What you need to know about Lisbon Fado
I had no interest in fado growing up. I thought it was either something older people (like my parents) listened to. Or something that the right-wing conservative upper-middle-class enjoyed.
I knew about its importance in the Portuguese music scene. I knew how much it was appreciated abroad as a world music gem. But it didn’t click with me.
That feeling everyone talked about just wasn’t there for me.
Then, in the Summer of 2014, before we moved to Portugal, Dhanish and I talked about local music. I wanted to show him what a guitarra Portuguesa (Portuguese guitar) sounded like.
I chose a video of Carlos Paredes playing “Verdes Anos,” something I actually enjoyed listening to (despite it being identified as fado).
Carlos was a Portuguese guitar musician and a perfect fit for the topic. When I started playing the video, I was floored.
I had tears in my eyes with every single chord. For the first time, I got it, and for the first time, I didn’t know how to explain it.
It could be because I was 8,000 miles away from my home country, but I’d rather believe it was because it finally made sense to me.
From sleazy bars in Mouraria to upper-class' favorite, to World Music hit
Fado is one of the most offbeat music genres in the country.
It started spontaneously, records say, in the bars streets of 19th Century Lisbon, sung by drunken sailors, thieves, and prostitutes. The scum of the capital city in the 1800s.
There was nothing intellectual about it. It wasn’t planned or created. It was simply a way for them to express their daily routines, concerns, and sorrows.
Music is a way to exorcise your demons, and it’s a different part of you at work. You can bend some rules, adopt a new personality.
However, I had never thought of Fado in this way, but that’s because I only knew half of the story.
The Fado I knew was the established art form: commercial, intellectual, loved by the wealthy upper-class. I thought it was overly patriotic and subversive.
I’m part of the so-called post-revolution generation. Anything that reminds me of that time of censorship when the “typically Portuguese” was used as political propaganda, doesn’t sit right with me.

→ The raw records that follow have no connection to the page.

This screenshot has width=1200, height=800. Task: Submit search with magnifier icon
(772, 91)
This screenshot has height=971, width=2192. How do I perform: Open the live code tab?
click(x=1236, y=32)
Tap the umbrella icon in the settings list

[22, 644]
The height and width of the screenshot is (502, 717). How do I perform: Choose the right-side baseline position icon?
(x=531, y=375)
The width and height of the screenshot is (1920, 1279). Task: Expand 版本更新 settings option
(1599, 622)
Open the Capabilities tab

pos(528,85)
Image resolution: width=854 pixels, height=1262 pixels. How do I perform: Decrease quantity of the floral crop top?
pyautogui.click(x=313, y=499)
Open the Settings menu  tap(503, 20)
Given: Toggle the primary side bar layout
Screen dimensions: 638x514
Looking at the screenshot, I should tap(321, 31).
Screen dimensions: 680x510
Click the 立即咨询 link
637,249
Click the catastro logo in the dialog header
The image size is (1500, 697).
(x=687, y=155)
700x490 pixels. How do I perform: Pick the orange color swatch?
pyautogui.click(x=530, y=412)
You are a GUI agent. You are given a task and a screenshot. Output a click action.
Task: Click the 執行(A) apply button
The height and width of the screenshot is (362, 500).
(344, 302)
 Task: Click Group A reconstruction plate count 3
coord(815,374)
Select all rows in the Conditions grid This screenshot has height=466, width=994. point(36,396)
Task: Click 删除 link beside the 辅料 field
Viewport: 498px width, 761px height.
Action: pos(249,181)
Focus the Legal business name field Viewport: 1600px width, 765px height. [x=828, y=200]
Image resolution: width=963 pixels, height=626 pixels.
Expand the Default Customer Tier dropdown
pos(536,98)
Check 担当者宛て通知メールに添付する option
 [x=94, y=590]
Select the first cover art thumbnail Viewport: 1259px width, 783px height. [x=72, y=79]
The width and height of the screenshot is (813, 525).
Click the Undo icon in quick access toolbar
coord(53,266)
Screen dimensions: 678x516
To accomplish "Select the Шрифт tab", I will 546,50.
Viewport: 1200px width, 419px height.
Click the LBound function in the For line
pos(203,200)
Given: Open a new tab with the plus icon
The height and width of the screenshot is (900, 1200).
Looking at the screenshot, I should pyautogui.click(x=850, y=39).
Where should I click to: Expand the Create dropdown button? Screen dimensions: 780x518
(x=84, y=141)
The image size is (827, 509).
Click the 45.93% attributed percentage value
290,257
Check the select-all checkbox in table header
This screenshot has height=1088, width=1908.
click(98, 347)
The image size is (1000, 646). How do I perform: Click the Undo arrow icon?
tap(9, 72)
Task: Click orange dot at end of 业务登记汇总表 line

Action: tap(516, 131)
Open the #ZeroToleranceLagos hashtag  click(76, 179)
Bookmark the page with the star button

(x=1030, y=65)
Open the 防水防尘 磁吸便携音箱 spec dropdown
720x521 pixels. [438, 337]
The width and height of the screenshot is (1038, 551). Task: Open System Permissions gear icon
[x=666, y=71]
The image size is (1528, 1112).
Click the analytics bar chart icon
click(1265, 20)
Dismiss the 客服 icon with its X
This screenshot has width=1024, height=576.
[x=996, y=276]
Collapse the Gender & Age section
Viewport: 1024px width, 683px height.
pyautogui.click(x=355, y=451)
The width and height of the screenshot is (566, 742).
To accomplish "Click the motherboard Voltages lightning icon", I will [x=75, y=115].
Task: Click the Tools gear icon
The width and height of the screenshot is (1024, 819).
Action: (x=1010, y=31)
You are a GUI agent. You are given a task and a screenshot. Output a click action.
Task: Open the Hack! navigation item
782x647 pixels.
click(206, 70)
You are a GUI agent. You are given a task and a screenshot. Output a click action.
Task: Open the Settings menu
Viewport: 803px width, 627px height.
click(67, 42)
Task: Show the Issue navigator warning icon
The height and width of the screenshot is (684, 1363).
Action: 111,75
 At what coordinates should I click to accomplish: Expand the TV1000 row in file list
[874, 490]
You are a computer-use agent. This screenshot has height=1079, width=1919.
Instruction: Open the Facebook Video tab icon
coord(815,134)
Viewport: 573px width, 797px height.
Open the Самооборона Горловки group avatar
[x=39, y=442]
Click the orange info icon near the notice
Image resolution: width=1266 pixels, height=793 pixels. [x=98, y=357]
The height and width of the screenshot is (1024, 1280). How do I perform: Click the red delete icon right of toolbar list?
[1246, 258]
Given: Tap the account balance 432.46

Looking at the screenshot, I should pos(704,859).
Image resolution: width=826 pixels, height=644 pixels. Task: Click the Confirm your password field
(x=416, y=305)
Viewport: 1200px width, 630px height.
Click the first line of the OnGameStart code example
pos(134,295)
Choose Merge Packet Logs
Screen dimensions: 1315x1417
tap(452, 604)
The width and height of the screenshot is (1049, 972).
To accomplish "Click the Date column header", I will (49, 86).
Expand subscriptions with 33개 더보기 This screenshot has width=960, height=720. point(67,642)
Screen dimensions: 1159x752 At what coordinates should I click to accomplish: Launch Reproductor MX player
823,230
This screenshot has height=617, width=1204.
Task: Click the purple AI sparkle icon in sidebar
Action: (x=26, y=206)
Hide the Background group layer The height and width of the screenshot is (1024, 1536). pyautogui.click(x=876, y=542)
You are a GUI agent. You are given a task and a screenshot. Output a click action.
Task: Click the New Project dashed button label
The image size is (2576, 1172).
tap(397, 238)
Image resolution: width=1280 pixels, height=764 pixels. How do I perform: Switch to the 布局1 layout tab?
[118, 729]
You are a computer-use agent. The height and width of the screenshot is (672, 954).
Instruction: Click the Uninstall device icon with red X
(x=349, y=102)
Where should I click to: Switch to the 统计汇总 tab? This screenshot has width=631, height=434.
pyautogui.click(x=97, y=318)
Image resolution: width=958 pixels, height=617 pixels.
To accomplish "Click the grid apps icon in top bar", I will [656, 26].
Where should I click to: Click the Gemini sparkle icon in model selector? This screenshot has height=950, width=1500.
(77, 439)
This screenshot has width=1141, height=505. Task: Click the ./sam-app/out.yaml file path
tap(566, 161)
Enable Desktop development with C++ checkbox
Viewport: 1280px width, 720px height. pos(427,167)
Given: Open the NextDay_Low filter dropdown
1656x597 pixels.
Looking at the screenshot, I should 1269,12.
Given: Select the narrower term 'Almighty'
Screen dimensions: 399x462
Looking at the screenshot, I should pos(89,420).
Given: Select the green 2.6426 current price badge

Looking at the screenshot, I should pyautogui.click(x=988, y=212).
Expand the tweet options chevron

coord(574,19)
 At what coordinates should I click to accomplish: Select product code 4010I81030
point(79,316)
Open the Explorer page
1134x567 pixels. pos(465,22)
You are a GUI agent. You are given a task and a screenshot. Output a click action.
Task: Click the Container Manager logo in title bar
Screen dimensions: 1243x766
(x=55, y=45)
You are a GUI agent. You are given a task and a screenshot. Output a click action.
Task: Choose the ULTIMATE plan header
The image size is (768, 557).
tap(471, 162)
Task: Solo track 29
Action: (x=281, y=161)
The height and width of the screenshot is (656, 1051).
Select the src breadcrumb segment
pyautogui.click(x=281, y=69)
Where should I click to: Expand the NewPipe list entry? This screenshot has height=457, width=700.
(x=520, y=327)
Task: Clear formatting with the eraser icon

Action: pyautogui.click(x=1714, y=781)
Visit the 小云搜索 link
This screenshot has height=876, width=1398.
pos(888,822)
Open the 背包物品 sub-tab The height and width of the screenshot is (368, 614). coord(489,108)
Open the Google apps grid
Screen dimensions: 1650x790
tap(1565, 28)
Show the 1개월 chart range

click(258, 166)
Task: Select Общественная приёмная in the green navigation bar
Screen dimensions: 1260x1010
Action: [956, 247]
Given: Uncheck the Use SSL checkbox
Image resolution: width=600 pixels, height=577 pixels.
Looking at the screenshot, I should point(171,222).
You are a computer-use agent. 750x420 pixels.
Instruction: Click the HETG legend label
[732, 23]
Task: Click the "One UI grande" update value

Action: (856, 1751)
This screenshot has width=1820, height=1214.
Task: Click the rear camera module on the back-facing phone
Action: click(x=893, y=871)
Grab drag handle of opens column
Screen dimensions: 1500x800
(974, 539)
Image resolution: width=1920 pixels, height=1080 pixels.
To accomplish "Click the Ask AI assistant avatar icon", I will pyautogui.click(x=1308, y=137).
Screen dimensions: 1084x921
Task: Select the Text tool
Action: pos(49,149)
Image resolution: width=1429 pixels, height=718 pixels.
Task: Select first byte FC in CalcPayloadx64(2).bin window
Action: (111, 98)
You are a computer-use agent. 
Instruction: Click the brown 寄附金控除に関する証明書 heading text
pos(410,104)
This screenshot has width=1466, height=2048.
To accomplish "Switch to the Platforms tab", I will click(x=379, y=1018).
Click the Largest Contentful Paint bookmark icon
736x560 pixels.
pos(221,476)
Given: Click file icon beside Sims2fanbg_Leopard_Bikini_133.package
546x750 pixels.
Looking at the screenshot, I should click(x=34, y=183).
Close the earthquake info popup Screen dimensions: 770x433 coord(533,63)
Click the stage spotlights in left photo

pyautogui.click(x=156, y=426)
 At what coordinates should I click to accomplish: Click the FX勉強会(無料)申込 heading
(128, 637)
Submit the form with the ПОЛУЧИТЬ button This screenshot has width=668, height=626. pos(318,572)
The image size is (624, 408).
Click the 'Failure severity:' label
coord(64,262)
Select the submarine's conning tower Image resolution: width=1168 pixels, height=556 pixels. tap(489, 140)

Amalia Rodrigues was caught in this whirlwind at one point. On the one hand, she was the great Fado diva who made the genre famous abroad. On the other hand, she was seen as a symbol of the former dictatorship and what the regime stood for.
Despite her star quality, she was adored by everyone. She had a distinctive languishing way of singing that will be forever associated with Fado. And ultimately, she was the one who elevated Fado to the status of World Music hit in the 1990s.
UNESCO Intangible Cultural Heritage of Humanity
In 2011, the list of UNESCO Intangible Cultural Heritage of Humanity included Fado for the first time.
There was no need to put Fado on the map. Still, there was a need to define that music genre as something distinctive, despite cultural appropriation allegations. Assuming that Fado had an Arabic origin was controversial then.
Fado, as we know it, is typically Portuguese. Still, it’s also a beautiful combination of different influences, making it unique.
I think the definition on the UNESCO website is perfect and beautifully sums up what a cultural melting pot Portugal is and how Fado wonderfully expresses it: “a Portuguese multicultural synthesis of Afro-Brazilian sung dances, local traditional genres of song and dance, musical traditions from rural areas of the country brought by successive waves of internal immigration, and the cosmopolitan urban song patterns of the early nineteenth century.“
Fado is urban Lisbon
For those who doubt that Fado can be hip and modern, the Portuguese urban street artist Alexandre Farto (aka Vhils) created something beautiful in Alfama.
He is known for creating stone carvings, often in abandoned buildings. This time, he paired two traditions in a new piece: Fado and Portuguese calçada. He called the cobblestone pavement the oldest Portuguese street art.
Working together with Lisbon’s calceteiros (pavers), he created Amalia Rodrigues’ portrait in Portuguese calçada. I couldn’t think of a better way to make a statement and to pay tribute to Fado.
Resources to know more about Fado in Lisbon
I suggest you start with a visit to the Fado Museum. If you have the time, add a guided tour of the Amalia Rodrigues house in Sao Bento street.
You’ll learn about the background of the genre and improve your listening experience to live Fado music in one of the many Casas de fados in the city.
These Fado houses are small restaurants or taverns (tascas) with regular concerts performed by amateurs (singing fado vadio) and professionals.
Fado is not a music genre stuck in the past. It continues to grow and to evolve through the new generation of fadistas. They are aware of the genre’s roots and introduce new interpretations organically. It’s more about continuity (and evolution) than disruptiveness.
The genre is so important in Lisbon’s culture that it even has its own dedicated festival in September called Santa Casa Alfama.
It’s entirely dedicated to Fado. The venues are spread around Alfama, the historical quarter of the city most associated with this urban song.